Filed under: academia, massachusetts institute of technology, Uncategorized — twofish @ 8:45 am

Most software companies I’ve worked at have a “don’t ask, don’t tell” policy when it comes to this.  They don’t care what time you get in, and you can easily get your supervisor to quietly not object to taking long lunch breaks (since they are doing the same thing).

The trouble comes in where the time that you want is more than can be swept under the rug.  Curiously, this also makes it useless when you actually come up with something that is useful to your employer.  Since you are theoretically not doing outside research, then if you come up with something that would be a breakthrough development for your employer, this theoretically does not exist.

The point that I was making to my employer (i.e. that I’d be spending a week each month on either Wall Street and MIT, and I’d bound to run into something or someone that was good for the company) just flew over their heads.

The other argument that I was making was that the reason I’m working on this is so that I can help develop Chinese capital markets thereby helping to maintain world economic stability, thereby helping to prevent a victory by bin-Ladenist forces in the Long War.   However, helping to prevent the collapse of civilization and the start of a terrible new Dark Age is apparently much less important than to get the next software release out on time.  You help save the world on your own time, we have a business to run.

(The depressing thing is that everyone involved has at least a bachelors and most have masters.  You’d think that people with this much education would at least try to think instead of just reacting.)

That makes no sense if the real goal was to maximize corporate profits.  It makes a lot of sense if the real goal was to preserve existing power relationships.  The problem is that if I fly to Wall Street and MIT and make contacts then I no longer become controllable.  I *would* use my contacts for the good of the company, but then the corporate management would have to (gasp) trust me rather than be able to order me around.

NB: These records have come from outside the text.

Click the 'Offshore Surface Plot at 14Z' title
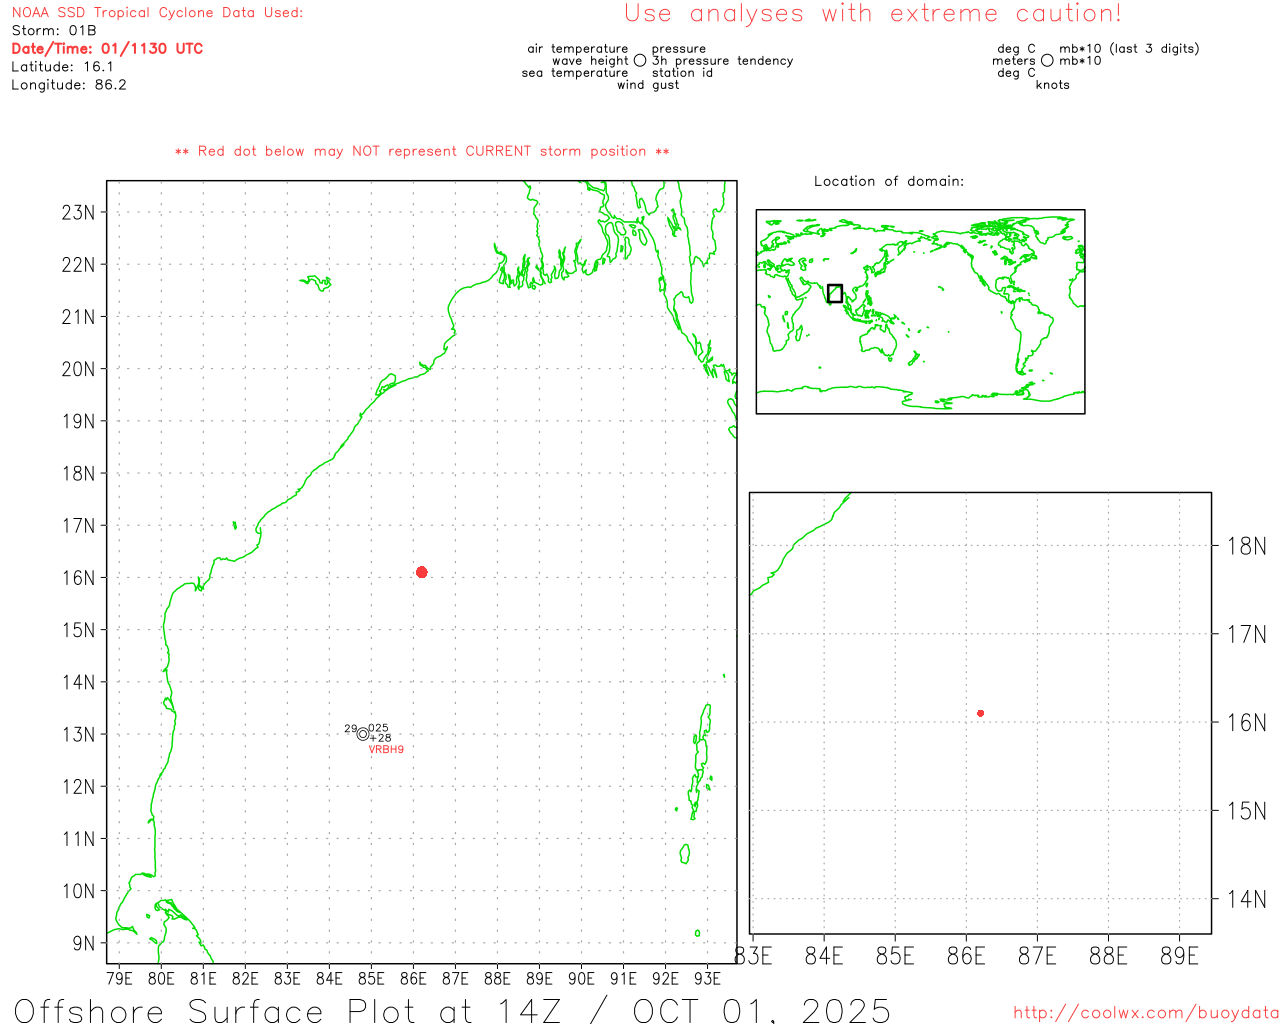The image size is (1280, 1024). click(452, 1010)
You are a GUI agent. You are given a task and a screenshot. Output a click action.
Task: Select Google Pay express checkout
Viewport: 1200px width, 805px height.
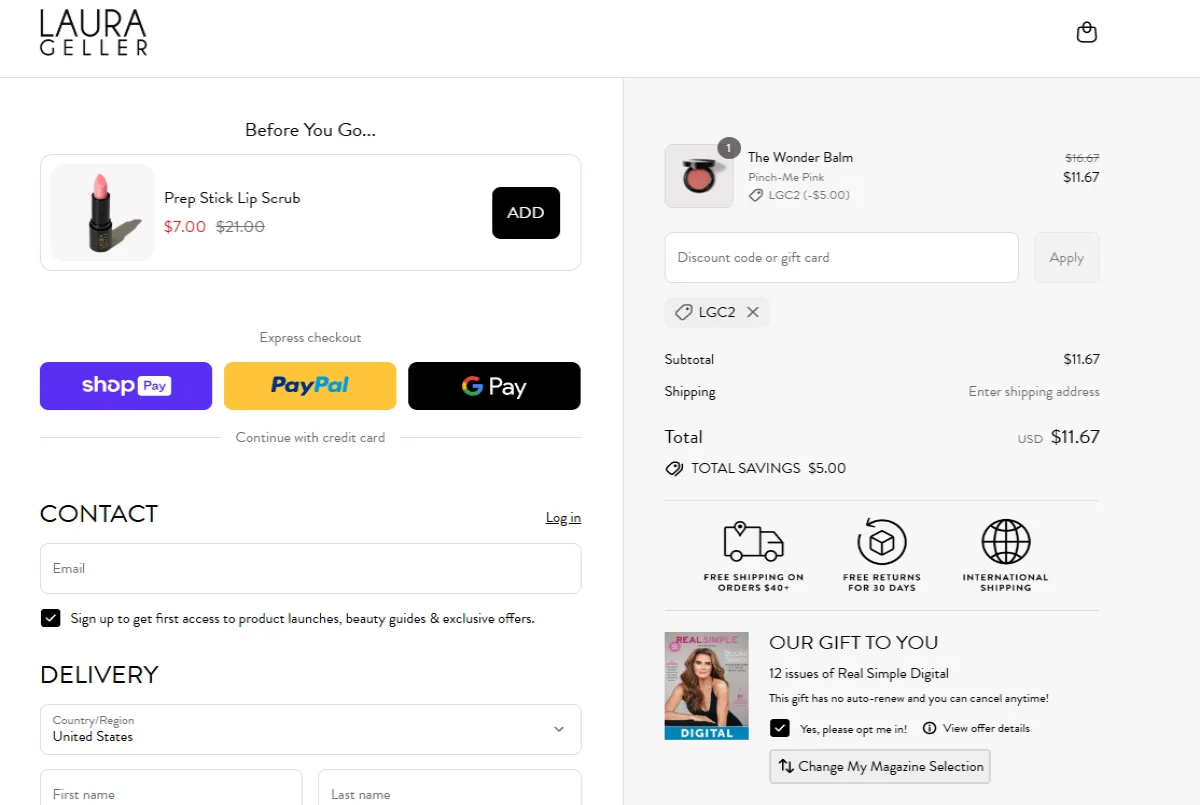(494, 386)
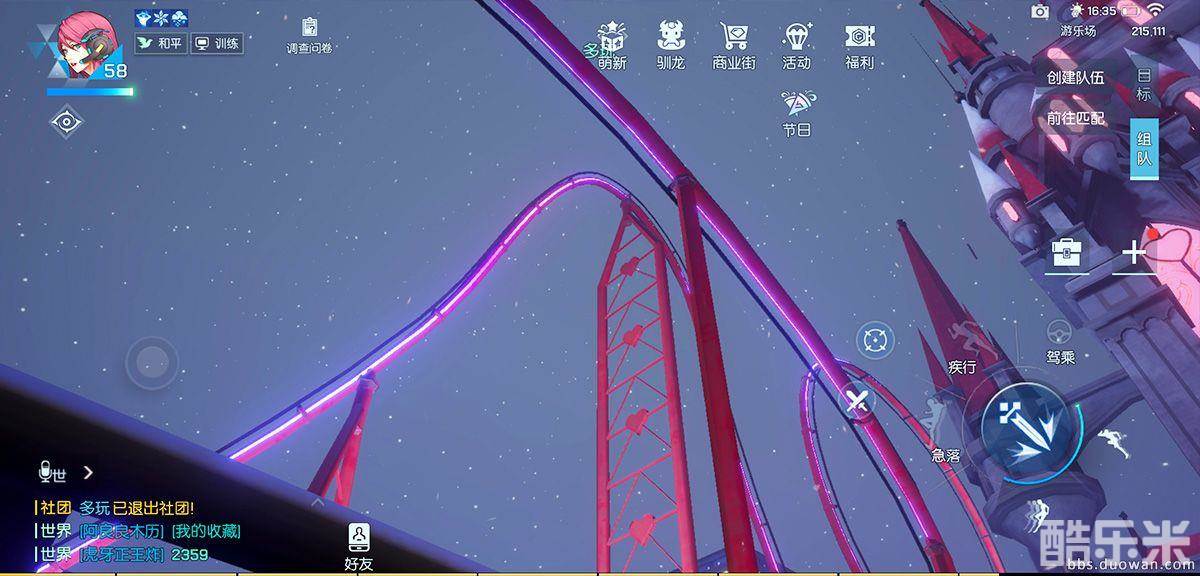
Task: Expand the plus quick-slot button
Action: click(1132, 252)
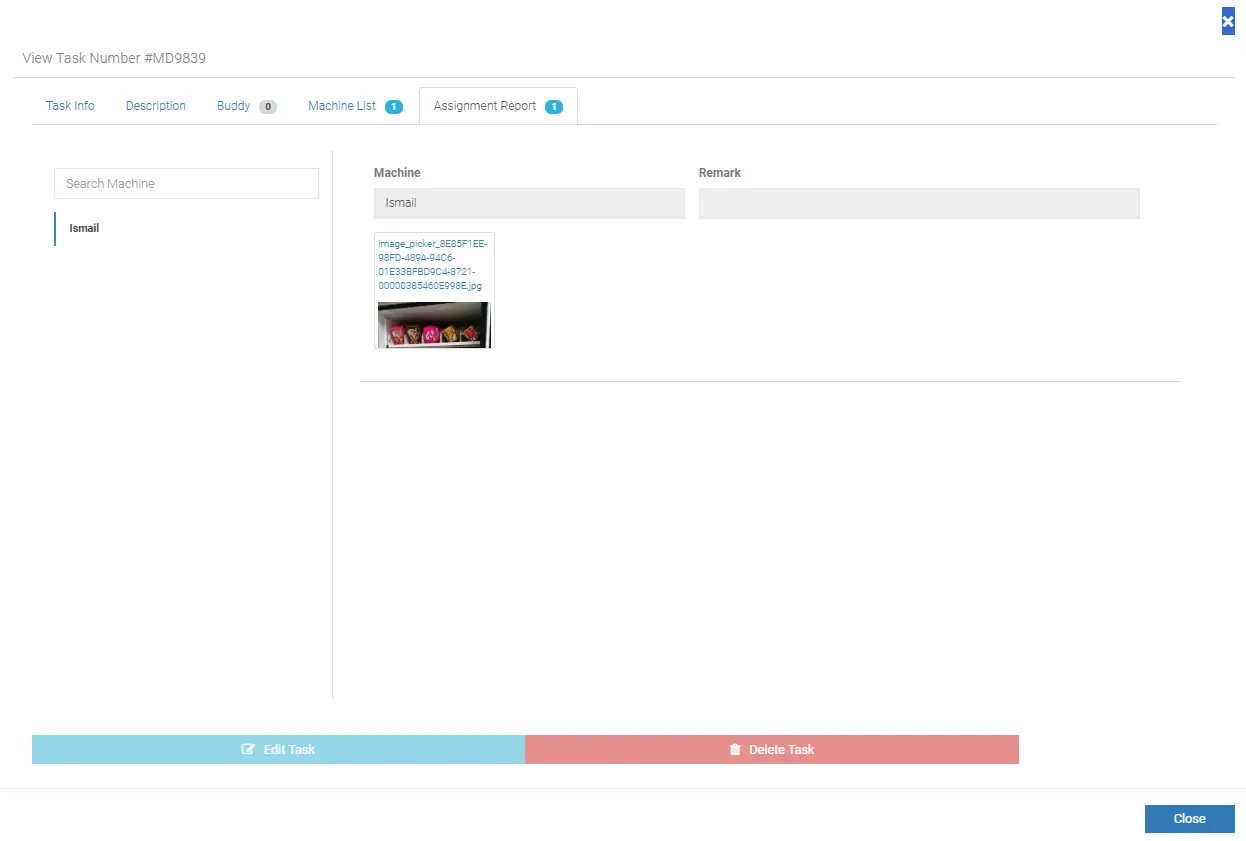Viewport: 1246px width, 841px height.
Task: Open the Buddy tab
Action: click(232, 105)
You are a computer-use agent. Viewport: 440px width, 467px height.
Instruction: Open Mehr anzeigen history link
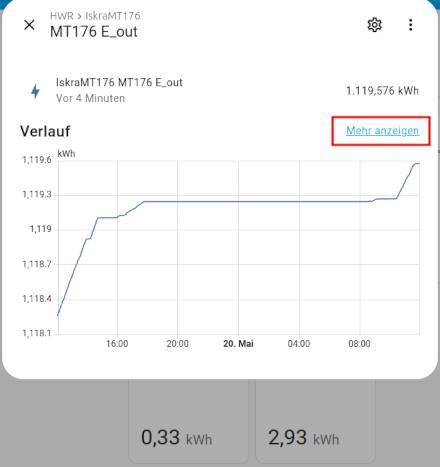383,130
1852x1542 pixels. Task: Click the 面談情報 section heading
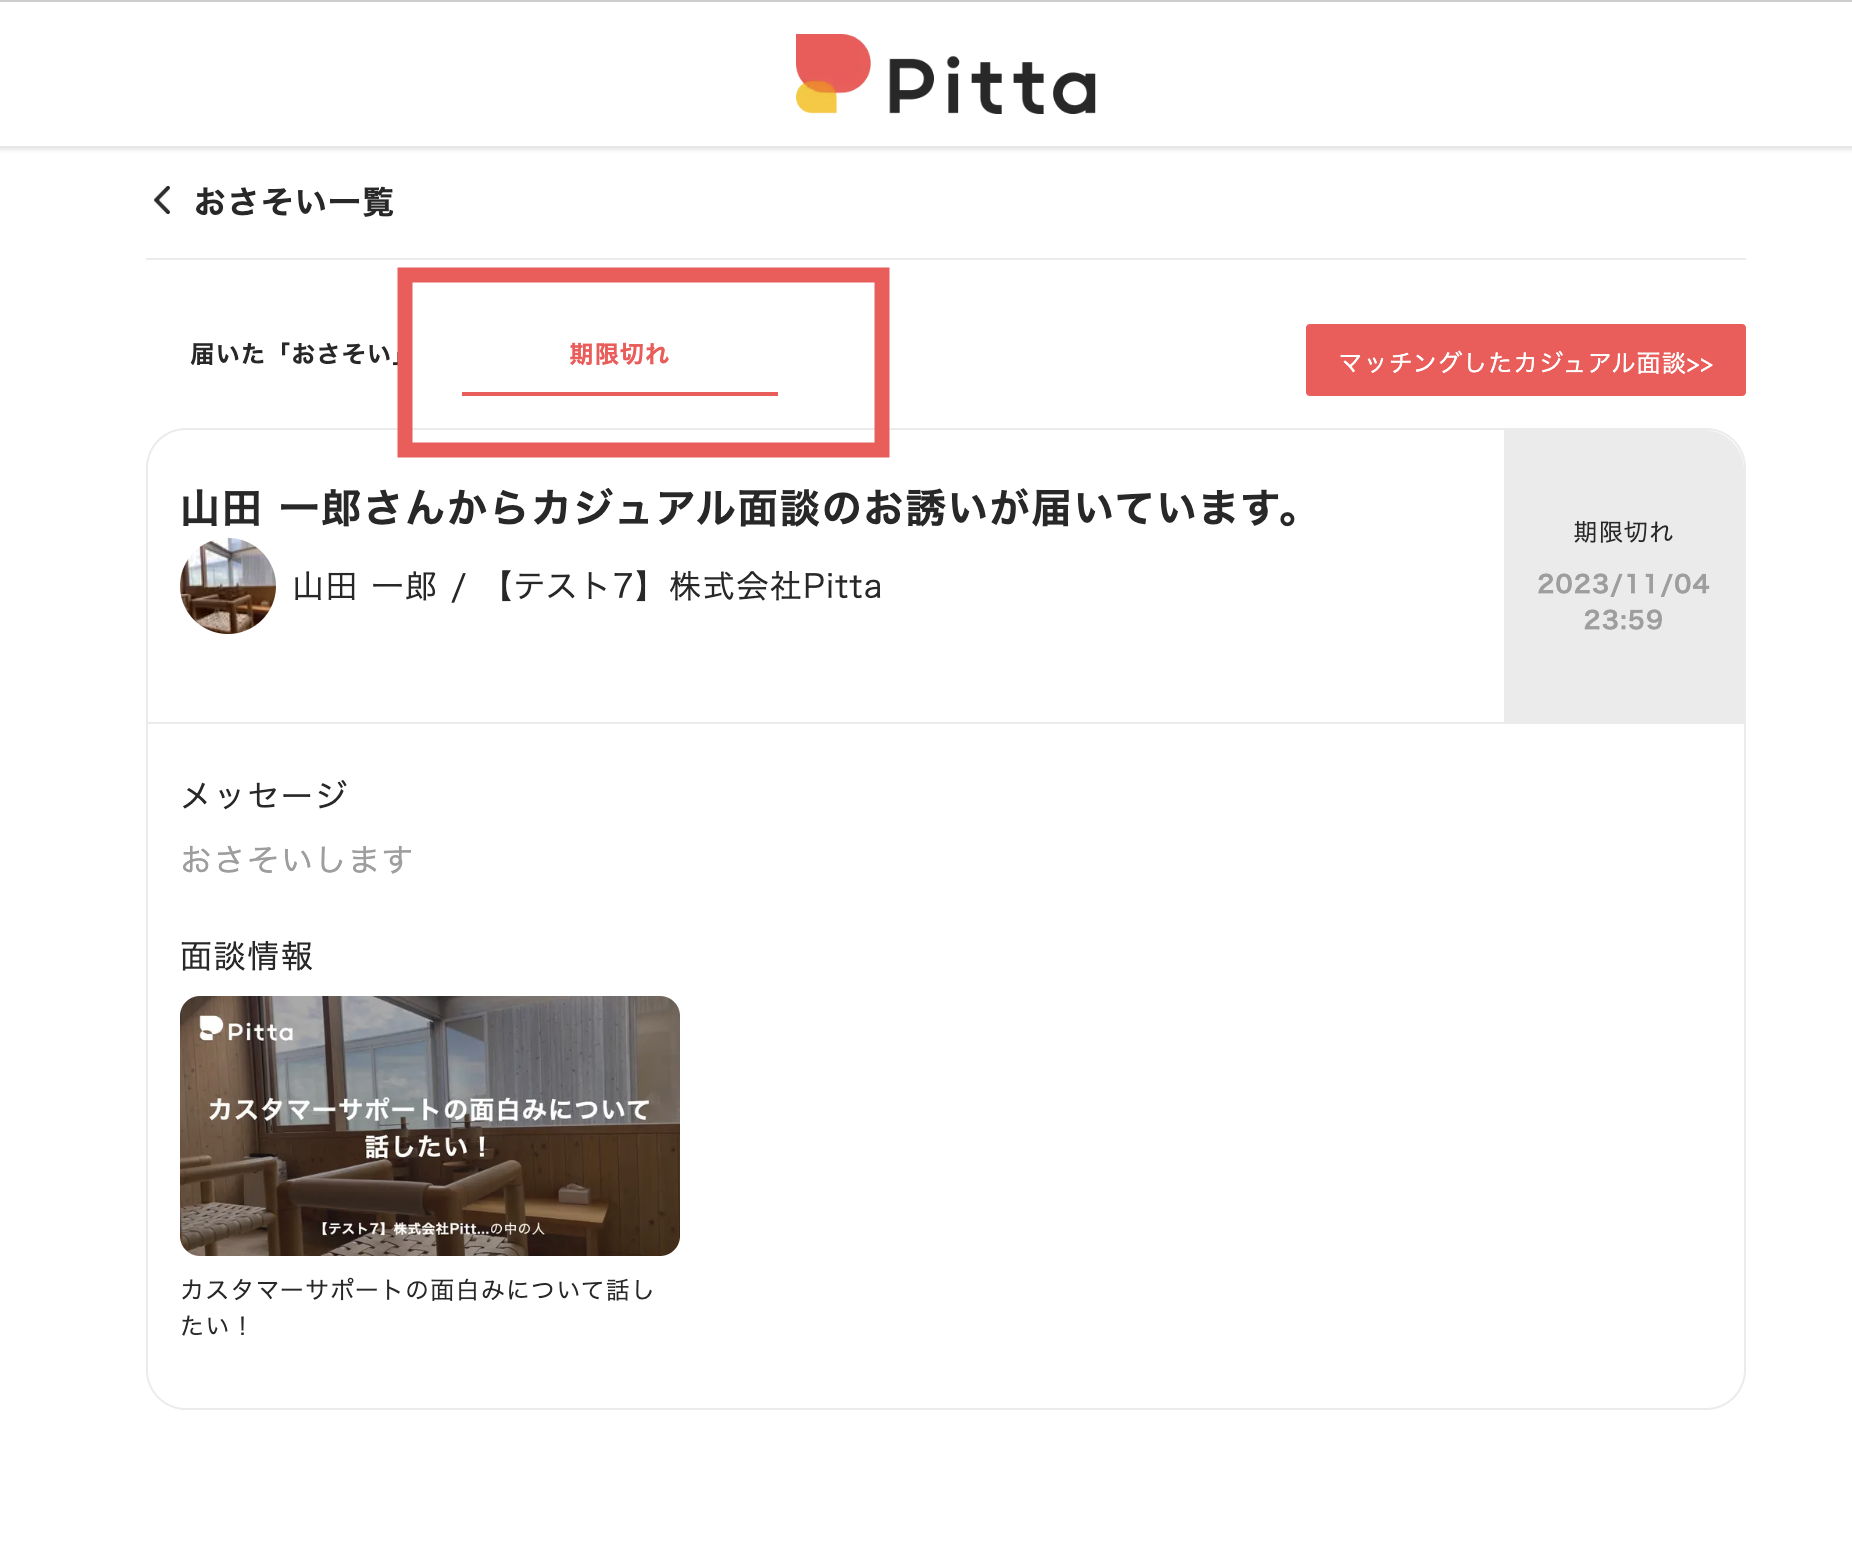246,956
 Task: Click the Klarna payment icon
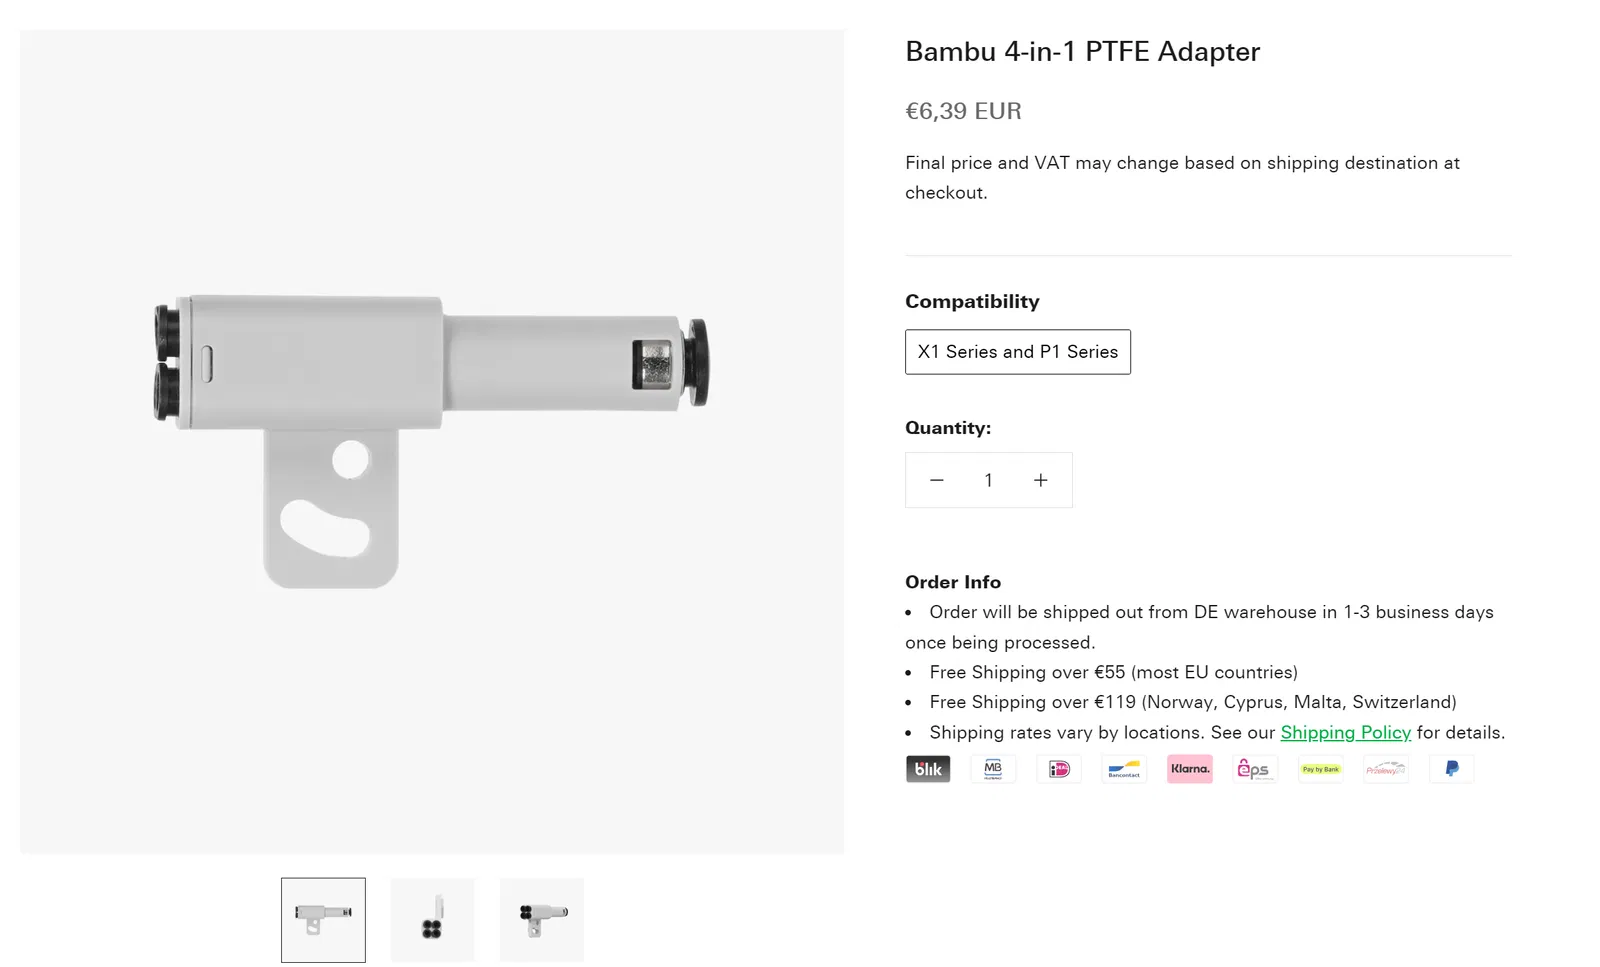pyautogui.click(x=1190, y=769)
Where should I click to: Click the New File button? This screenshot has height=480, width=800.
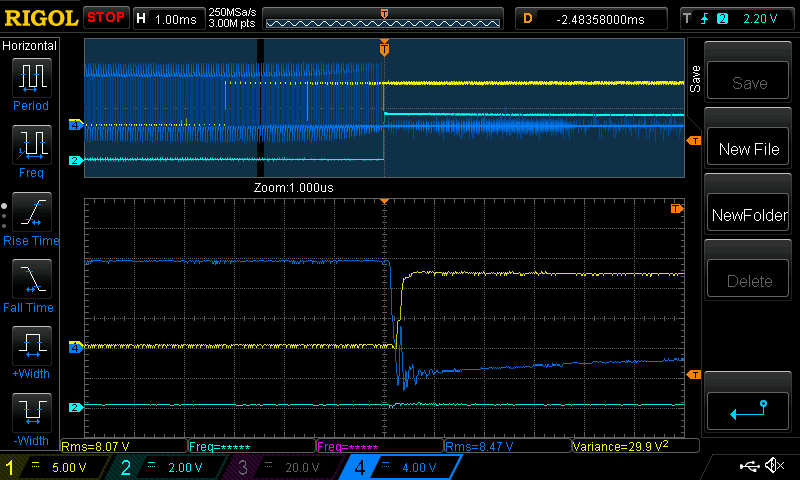pyautogui.click(x=749, y=149)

This actually has a lot of implications for the overall political and social structure of the United States.  If people routinely got a week a month off from work, they might do something silly like go to Washington DC and watch Congress, and lobby their congressmen for legislation.  After a few trips, they might understand how the political and economic system work, and of course we couldn’t have that.

One of the things that I’ve noticed is that 1) there is a power elite in the United States and 2) that their meetings and conferences tend to be very open.  The problem is that most people have jobs that do not let them participate in the power elite.

The argument that we have to keep the kooks out ignores the fact that kooks, by an large, do not have full time jobs and hence have a lot of spare time.

As far as why employers don’t like to give time off….

Someone ought to do a paper as to why this happens.  Economic reasons don’t work, because if they were operating, employers would have no problem with fewer hours, less pay.  There is something else going on.

There is another study to be written on the “death of the 40 hour work week.”   There are two reasons that I can think of, neither of which are pleasant….

1) uncapped hours lets your employer get unpaid overtime
2) uncapped hours lets your employer not let other workers know how bad their situation is.  salaries can be kept secret whereas time off can’t

The consequence of this however, is that the system keeps people stupid and powerless.  There is no evil master that does this, but somehow it happens, and I’m trying to figure out how and why.